Prefeituras recebem R$ 14,3 milhões em nova parcela do FPM

Repasse é constitucional e será creditado nas contas municipais na terça-feira

Tâmara Albuquerque

18/04/2021 10h10

Prefeituras recebem na terça-feira os recursos do FPM
ReproduçãoPrefeituras recebem na terça-feira os recursos do FPM

As prefeituras de Alagoas recebem na próxima terça-feira (20) o segundo decêndio do Fundo de Participação dos Municípios (FPM) no valor de R$ 14.326.423,56, já descontada a retenção do Fundo de Manutenção e Desenvolvimento da Educação Básica e de Valorização dos Profissionais da Educação (Fundeb). Maceió terá o repasse de R$ 2.699.994,37 e Arapiraca, que tem o segundo maior FPM do estado, receberá R$ 616,7 mil.

No 2º decêndio, a base de cálculo é dos dias 01 a 10 do mês corrente mês. Geralmente, este é o menor repasse do FPM, representando em torno do 20% do valor esperado para o mês inteiro. Pelo menos 29 prefeituras de Alagoas cujo coeficiente 0,6 vão receber R$ 57,7 mil e outras 17, com coeficiente 0,8, terão o depósito de R$ 76,9 mil.

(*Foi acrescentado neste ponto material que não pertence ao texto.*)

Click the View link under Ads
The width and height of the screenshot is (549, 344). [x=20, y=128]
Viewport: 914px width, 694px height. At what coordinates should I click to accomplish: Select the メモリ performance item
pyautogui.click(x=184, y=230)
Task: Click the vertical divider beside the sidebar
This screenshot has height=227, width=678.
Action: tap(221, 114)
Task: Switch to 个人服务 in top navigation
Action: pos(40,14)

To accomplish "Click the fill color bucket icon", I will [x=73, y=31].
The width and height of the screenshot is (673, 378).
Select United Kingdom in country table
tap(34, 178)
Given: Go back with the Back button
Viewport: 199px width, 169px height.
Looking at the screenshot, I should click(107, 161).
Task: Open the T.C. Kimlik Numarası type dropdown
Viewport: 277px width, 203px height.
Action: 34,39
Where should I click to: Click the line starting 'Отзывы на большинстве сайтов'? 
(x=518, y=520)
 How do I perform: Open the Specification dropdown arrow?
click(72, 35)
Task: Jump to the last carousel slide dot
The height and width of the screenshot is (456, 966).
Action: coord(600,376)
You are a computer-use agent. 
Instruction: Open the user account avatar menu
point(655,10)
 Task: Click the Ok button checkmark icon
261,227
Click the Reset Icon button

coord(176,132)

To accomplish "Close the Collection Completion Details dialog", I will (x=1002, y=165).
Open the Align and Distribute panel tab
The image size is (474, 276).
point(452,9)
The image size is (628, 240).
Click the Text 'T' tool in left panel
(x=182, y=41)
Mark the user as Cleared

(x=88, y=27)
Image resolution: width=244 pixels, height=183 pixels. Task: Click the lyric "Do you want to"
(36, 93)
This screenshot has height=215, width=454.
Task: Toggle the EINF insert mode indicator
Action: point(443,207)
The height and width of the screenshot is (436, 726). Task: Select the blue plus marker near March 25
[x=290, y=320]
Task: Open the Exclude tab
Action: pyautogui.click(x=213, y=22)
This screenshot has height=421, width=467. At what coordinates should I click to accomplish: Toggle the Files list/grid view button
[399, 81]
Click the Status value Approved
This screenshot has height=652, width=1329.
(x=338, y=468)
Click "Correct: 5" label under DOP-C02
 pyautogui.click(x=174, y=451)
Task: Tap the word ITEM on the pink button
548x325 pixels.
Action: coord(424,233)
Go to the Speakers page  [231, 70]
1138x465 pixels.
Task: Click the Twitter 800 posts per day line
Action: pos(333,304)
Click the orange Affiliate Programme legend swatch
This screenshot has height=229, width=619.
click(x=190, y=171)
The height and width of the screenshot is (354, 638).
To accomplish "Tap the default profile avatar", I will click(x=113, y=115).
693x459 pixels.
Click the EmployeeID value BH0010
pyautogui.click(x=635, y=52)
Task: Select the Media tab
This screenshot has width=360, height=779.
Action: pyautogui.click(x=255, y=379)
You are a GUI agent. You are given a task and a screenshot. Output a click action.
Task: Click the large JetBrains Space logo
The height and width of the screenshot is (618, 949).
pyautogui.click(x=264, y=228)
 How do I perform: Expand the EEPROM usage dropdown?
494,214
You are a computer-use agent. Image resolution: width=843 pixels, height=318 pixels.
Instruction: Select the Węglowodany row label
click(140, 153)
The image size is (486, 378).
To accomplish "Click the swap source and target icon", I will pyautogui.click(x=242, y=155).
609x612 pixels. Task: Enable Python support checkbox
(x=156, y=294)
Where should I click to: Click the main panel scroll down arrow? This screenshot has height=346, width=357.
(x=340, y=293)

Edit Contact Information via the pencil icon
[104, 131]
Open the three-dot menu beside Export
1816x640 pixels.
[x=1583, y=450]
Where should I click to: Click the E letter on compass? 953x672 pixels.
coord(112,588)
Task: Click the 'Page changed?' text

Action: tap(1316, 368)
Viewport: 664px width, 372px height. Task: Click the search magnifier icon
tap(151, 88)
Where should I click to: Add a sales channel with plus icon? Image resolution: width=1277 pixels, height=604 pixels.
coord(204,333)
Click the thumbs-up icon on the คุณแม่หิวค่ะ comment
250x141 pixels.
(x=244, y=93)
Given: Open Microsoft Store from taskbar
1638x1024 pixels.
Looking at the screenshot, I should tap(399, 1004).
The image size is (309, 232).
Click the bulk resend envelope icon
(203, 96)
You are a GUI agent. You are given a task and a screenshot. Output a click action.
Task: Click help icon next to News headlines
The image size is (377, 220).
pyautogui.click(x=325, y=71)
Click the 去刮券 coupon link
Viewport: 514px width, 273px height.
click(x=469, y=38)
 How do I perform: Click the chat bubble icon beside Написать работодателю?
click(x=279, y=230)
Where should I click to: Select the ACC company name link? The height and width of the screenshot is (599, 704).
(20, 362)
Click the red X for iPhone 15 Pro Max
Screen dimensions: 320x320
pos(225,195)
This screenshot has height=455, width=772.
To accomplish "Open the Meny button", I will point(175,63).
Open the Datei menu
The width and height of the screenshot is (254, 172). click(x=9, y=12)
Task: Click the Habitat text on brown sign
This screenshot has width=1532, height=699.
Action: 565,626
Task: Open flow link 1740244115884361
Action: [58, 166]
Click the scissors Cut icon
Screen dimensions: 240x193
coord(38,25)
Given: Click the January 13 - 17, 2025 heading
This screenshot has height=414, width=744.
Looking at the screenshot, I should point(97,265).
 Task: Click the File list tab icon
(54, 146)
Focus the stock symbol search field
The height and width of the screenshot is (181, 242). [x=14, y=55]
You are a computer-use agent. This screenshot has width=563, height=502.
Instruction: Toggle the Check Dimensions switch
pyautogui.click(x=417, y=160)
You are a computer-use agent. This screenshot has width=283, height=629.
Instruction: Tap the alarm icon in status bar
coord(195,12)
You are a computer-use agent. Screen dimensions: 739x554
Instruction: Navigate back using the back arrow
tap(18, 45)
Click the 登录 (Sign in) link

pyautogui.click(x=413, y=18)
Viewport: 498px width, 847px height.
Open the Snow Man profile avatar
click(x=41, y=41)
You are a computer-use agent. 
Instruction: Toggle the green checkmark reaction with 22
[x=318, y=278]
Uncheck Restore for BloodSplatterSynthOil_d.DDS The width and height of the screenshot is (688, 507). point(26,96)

O valor do decêndio em nível nacional é de R$ 789.410.854,84, já descontada a retenção do Fundeb. De acordo com a Secretaria do Tesouro Nacional (STN), o 2º decêndio de abril de 2021, comparado com mesmo decêndio do ano anterior, apresentou um crescimento de 11,49% em termos nominais (valores sem considerar os efeitos da inflação).

Ano passado, o valor repassado às prefeituras no primeiro e no segundo repasse do FPM foi de R$ 3,3 bilhões e R$ 885 milhões, respectivamente. Esse resultado, comparado aos deste ano – R$ 5,4 bilhões e R$ 986 milhões – indica que o mês está positivo em 50,12%. Mesmo quando se aplica a inflação do período, o Fundo apresenta crescimento de 41,05%.

Entre janeiro e abril, os Municípios receberam 21,27% a mais de recursos do FPM ou 15,03%, se considerar a inflação. Especialistas da Confederação Nacional de Municípios (CNM) acreditam que o bom resultado do fundo, mesmo com as restrições e de combate a Covid-10, é causado pelo aumento da safra nacional de grãos e pela boa arrecadação do IR. Contudo, o presidente da CNM, Glademir Aroldi, mantém o sinal de alerta e já começa a trabalhar para garantir complementação caso o fundo apresente drástica redução nos próximos meses.